MickTucker-Drums, Brian Connelly-Vocals, Steve Priest-Bass, Andy Scott-Guitar |
You
probably know them from their songs Little Willy, Ballroom
Blitz, Fox on the Run, and Love is Like Oxygen.
Chances are those are the only songs by The Sweet you've heard unless
you're a fan. It started when I listened to a collection of live
tracks and studio outtakes on Spotify recently. Even though I've
listened to them off and on for years and have read about them and
watched some documentaries and YouTube videos (see... not really a
casual fan before all this), something about this collection set off
my obsessive tendencies. I've been tracking down obscure and
out-of-print music, rewatching the documentaries, searching the
internet... the whole bit. I discovered there was a biography of the
band called Blockbuster: The True Story of The Sweet and
luckily my local library had a copy in stock (Yay for the Carnegie
Library of Pittsburgh!). There is a long out-of-print autobiography
by bassist Steve Priest called Are You Ready, Steve? that I
would love to read. Anyone have $900 for the Buy-It-Now copy I saw on
Ebay?
The
Sweet had a strange and varied career. They went through several
changes in style and public perception, from Bubblegum to Pop Rock to
Hard Rock to Prog Rock (though the categories are debatable, I'm
sure). In the beginning they seemed to be little more than a
teenybopper Bubblegum Pop band, and they were very successful at it.
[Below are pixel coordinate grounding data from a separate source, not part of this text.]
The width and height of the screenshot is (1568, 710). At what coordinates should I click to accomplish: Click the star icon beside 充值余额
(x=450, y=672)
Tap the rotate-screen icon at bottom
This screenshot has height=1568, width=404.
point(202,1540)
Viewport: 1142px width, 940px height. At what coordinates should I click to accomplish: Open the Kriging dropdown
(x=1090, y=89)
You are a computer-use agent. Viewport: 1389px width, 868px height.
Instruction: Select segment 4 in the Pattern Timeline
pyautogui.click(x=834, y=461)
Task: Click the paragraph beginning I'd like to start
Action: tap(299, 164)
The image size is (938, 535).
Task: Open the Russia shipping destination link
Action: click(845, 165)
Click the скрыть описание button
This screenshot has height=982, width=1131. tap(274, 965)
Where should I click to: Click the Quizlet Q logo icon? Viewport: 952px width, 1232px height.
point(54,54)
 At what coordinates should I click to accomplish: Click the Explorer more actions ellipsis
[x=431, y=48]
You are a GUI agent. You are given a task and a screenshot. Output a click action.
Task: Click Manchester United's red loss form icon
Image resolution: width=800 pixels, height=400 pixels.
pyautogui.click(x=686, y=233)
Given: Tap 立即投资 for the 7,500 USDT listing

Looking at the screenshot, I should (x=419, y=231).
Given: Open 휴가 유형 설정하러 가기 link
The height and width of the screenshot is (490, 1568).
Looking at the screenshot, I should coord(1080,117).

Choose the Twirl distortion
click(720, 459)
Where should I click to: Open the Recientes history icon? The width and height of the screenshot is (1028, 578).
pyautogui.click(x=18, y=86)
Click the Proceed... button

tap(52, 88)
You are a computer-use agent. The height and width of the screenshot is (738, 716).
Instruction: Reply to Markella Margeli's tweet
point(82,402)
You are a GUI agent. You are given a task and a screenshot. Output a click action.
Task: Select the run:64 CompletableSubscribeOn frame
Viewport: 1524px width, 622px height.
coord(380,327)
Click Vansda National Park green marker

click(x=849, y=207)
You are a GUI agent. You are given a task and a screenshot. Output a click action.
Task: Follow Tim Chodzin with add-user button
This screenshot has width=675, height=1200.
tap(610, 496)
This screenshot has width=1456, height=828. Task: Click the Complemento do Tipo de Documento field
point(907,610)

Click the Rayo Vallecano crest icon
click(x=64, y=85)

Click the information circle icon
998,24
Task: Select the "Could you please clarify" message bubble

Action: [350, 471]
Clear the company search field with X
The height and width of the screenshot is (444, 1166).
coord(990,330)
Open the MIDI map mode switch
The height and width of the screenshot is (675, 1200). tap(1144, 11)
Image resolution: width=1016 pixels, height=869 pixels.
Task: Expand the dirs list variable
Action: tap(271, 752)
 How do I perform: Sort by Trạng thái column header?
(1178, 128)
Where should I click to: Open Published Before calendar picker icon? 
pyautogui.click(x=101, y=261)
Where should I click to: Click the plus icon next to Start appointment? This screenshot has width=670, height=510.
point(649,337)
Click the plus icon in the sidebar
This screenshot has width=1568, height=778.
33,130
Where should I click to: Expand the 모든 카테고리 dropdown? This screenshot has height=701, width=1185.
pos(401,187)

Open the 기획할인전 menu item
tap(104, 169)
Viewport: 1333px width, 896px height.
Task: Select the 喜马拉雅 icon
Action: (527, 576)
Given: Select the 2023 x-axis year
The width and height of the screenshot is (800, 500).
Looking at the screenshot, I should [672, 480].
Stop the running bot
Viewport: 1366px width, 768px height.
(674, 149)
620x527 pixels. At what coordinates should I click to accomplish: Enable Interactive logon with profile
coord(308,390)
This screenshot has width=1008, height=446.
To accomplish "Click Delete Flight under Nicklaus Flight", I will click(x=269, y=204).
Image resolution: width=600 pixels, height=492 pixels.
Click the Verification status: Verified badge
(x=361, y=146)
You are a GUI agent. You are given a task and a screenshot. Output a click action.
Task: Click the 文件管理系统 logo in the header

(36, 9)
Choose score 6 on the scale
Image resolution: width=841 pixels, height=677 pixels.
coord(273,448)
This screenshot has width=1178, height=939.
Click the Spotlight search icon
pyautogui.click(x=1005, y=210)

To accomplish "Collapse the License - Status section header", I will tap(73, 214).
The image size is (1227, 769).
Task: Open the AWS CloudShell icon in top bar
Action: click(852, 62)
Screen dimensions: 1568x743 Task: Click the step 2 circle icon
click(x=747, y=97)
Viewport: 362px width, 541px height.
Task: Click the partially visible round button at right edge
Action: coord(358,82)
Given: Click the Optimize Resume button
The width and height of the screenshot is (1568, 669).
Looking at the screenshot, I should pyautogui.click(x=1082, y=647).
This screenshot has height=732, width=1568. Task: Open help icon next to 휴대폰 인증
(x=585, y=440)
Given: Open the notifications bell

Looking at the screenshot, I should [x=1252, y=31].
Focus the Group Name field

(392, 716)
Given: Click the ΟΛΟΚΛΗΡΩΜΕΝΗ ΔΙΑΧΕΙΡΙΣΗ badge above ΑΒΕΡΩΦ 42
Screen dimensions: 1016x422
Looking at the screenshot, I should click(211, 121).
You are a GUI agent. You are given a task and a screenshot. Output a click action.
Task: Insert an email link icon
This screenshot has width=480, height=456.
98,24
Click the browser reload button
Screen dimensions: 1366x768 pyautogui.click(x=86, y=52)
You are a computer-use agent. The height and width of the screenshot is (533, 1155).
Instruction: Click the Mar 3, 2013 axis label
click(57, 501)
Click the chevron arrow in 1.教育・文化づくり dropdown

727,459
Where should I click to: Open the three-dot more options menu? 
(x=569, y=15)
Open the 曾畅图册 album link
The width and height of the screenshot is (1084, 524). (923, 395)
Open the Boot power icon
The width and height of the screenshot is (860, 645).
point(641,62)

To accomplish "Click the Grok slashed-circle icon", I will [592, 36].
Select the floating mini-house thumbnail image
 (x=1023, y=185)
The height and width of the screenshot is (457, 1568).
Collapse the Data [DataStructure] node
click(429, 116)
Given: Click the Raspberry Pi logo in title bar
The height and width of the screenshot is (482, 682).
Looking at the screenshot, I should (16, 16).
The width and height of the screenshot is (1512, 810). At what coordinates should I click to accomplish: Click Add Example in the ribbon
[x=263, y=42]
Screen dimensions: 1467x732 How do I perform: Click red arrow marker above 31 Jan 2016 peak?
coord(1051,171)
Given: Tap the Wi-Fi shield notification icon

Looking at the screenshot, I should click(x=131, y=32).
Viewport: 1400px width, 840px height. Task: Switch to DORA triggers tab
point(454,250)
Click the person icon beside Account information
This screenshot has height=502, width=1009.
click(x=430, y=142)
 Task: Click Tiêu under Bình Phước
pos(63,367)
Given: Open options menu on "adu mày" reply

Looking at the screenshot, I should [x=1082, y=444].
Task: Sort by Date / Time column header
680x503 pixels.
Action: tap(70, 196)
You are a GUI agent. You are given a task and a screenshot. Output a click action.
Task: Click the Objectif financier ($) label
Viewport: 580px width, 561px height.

As much as we music fans tend to think of the early 70's as the time
of the birth of bands like Led Zeppelin, Black Sabbath, and many
others of this ilk, the truth is, in Great Britain at least, and to a
large extent here in the US, the top 40 was full of Bubblegum Pop.
Sugar Sugar by The Archies, an overtly made-up band based on
the comic book characters, was the top-selling #1 song of 1969. There
was a lot of money to be made with Bubblegum and a lot of people were
making it. Two of the most successful purveyors of Bubblegum were the
British songwriting team of Nicky Chinn and Mike Chapman. For several
years they churned out one top 10 song after another for a variety of
bands, The Sweet among them.
On a lot of these early singles, though
the vocals and harmonies were by the four members of the band, most
of the music was performed by studio session musicians. This was a
fairly common practice then, and The Sweet weren't the only
successful band this happened to. Unlike many others, The Sweet were
actually fairly accomplished musicians and constantly pushed to be
allowed to record on their own records. They were allowed to do so on
most of their b-sides. One of the qualities that set Sweet apart from
many of their contemporaries was the strength of their incredible
vocal four-part harmonies. Queen is known for the same, and are
probably the undisputed champions. None of the members of Sweet could
match Freddie Mercury's sheer range and versatility. But, as a
distinct band sound, The Sweet were doing this for quite some time
before Queen's first album hit the shelves.
They
quickly jumped onto the fashion and make-up that was to become the
signature of Glam Rock. It started with simple stage make-up and
clothing and quickly escalated from there. Whereas T.Rex's Marc
Bolan's experiments with glitter and feather boas was seen as just
part of who he was, and David Bowie's stage personas were crafted
with a more calculating eye, The Sweet were, to use the British
vernacular, just taking the piss out of people. Through their sense
of humor they took the image to extremes, usually pre-dating and
influencing everyone else in the scene. But every time they took the look
up a notch more people noticed and they became more famous. They
tapped into the androgyny and repressed sexuality of the scene and
played it to the hilt. Though straight they embraced a lot of cliché
gay imagery and mannerisms.
Benny Hill and Monty Python could dress
up like old tarts and it was funny. The Sweet, and the rest of the
movement, were threatening to the middle class, in terms of image if
not the music they were producing at the time. Bassist Steve Priest
in particular went out of his way to stir things up, from wearing hot
pants on Top of the Pops (a good six months before Bowie did the same
thing to public outcry), to appearing on a Christmas special dressed
as a gay stormtrooper, replete with WWI spiked German helmet,
lipstick, rouge, and a little Hitler mustache.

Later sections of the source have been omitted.